▸ Supplied material:
■ ■ ■
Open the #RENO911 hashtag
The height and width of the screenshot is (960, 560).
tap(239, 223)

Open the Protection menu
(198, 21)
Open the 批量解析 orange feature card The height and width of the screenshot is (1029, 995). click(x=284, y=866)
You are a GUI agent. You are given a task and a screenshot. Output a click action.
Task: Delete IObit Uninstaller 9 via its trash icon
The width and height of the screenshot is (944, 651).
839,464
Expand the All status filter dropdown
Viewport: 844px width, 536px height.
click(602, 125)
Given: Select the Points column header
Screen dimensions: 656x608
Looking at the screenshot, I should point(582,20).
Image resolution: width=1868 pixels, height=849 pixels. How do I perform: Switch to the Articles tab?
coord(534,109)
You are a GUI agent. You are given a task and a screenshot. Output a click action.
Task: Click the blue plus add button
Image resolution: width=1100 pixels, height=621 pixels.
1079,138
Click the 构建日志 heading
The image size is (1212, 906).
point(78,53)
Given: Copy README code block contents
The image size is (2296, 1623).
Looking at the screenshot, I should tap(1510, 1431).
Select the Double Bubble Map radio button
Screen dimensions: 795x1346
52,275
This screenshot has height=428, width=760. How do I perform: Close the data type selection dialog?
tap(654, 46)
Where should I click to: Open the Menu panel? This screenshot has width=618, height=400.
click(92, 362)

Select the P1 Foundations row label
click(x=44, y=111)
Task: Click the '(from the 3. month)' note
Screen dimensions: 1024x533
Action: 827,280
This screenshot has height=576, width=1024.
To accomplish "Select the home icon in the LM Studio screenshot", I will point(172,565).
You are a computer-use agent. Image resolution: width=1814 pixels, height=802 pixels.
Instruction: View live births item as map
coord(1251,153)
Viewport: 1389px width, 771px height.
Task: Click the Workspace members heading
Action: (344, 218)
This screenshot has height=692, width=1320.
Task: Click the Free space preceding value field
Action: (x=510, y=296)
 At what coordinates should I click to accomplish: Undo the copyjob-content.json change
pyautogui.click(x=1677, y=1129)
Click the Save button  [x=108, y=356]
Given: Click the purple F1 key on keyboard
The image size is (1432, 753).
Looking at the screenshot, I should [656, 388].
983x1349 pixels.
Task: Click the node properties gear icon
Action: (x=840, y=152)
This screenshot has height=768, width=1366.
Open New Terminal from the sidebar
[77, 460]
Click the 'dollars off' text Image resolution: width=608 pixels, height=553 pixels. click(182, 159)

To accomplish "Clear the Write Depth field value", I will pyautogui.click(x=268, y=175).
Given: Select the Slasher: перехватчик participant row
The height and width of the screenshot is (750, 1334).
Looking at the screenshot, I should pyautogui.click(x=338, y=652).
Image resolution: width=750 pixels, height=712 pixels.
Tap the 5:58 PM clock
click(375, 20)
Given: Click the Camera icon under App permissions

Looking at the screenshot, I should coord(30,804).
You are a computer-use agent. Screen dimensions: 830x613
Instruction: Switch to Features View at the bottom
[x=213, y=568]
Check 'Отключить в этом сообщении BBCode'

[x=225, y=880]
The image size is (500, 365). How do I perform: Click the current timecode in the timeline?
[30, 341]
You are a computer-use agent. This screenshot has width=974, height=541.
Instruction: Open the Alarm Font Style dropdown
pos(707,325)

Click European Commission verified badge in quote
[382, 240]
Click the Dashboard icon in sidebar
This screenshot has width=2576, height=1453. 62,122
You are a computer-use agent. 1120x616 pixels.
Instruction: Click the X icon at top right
■ ■ ■
▸ Problem description: Copy out every line of the material above word for word, changing nothing.

▸ Result of the exercise:
Open the #RENO911 hashtag
The height and width of the screenshot is (960, 560).
tap(239, 223)

Open the Protection menu
(198, 21)
Open the 批量解析 orange feature card The height and width of the screenshot is (1029, 995). click(x=284, y=866)
You are a GUI agent. You are given a task and a screenshot. Output a click action.
Task: Delete IObit Uninstaller 9 via its trash icon
The width and height of the screenshot is (944, 651).
839,464
Expand the All status filter dropdown
Viewport: 844px width, 536px height.
click(602, 125)
Given: Select the Points column header
Screen dimensions: 656x608
Looking at the screenshot, I should point(582,20).
Image resolution: width=1868 pixels, height=849 pixels. How do I perform: Switch to the Articles tab?
coord(534,109)
You are a GUI agent. You are given a task and a screenshot. Output a click action.
Task: Click the blue plus add button
Image resolution: width=1100 pixels, height=621 pixels.
1079,138
Click the 构建日志 heading
The image size is (1212, 906).
point(78,53)
Given: Copy README code block contents
The image size is (2296, 1623).
Looking at the screenshot, I should tap(1510, 1431).
Select the Double Bubble Map radio button
Screen dimensions: 795x1346
52,275
This screenshot has height=428, width=760. How do I perform: Close the data type selection dialog?
tap(654, 46)
Where should I click to: Open the Menu panel? This screenshot has width=618, height=400.
click(92, 362)

Select the P1 Foundations row label
click(x=44, y=111)
Task: Click the '(from the 3. month)' note
Screen dimensions: 1024x533
Action: 827,280
This screenshot has height=576, width=1024.
To accomplish "Select the home icon in the LM Studio screenshot", I will point(172,565).
You are a computer-use agent. Image resolution: width=1814 pixels, height=802 pixels.
Instruction: View live births item as map
coord(1251,153)
Viewport: 1389px width, 771px height.
Task: Click the Workspace members heading
Action: (344, 218)
This screenshot has height=692, width=1320.
Task: Click the Free space preceding value field
Action: (x=510, y=296)
 At what coordinates should I click to accomplish: Undo the copyjob-content.json change
pyautogui.click(x=1677, y=1129)
Click the Save button  [x=108, y=356]
Given: Click the purple F1 key on keyboard
The image size is (1432, 753).
Looking at the screenshot, I should [656, 388].
983x1349 pixels.
Task: Click the node properties gear icon
Action: (x=840, y=152)
This screenshot has height=768, width=1366.
Open New Terminal from the sidebar
[77, 460]
Click the 'dollars off' text Image resolution: width=608 pixels, height=553 pixels. click(182, 159)

To accomplish "Clear the Write Depth field value", I will pyautogui.click(x=268, y=175).
Given: Select the Slasher: перехватчик participant row
The height and width of the screenshot is (750, 1334).
Looking at the screenshot, I should pyautogui.click(x=338, y=652).
Image resolution: width=750 pixels, height=712 pixels.
Tap the 5:58 PM clock
click(375, 20)
Given: Click the Camera icon under App permissions

Looking at the screenshot, I should coord(30,804).
You are a computer-use agent. Screen dimensions: 830x613
Instruction: Switch to Features View at the bottom
[x=213, y=568]
Check 'Отключить в этом сообщении BBCode'

[x=225, y=880]
The image size is (500, 365). How do I perform: Click the current timecode in the timeline?
[30, 341]
You are a computer-use agent. This screenshot has width=974, height=541.
Instruction: Open the Alarm Font Style dropdown
pos(707,325)

Click European Commission verified badge in quote
[382, 240]
Click the Dashboard icon in sidebar
This screenshot has width=2576, height=1453. 62,122
You are a computer-use agent. 1120x616 pixels.
Instruction: Click the X icon at top right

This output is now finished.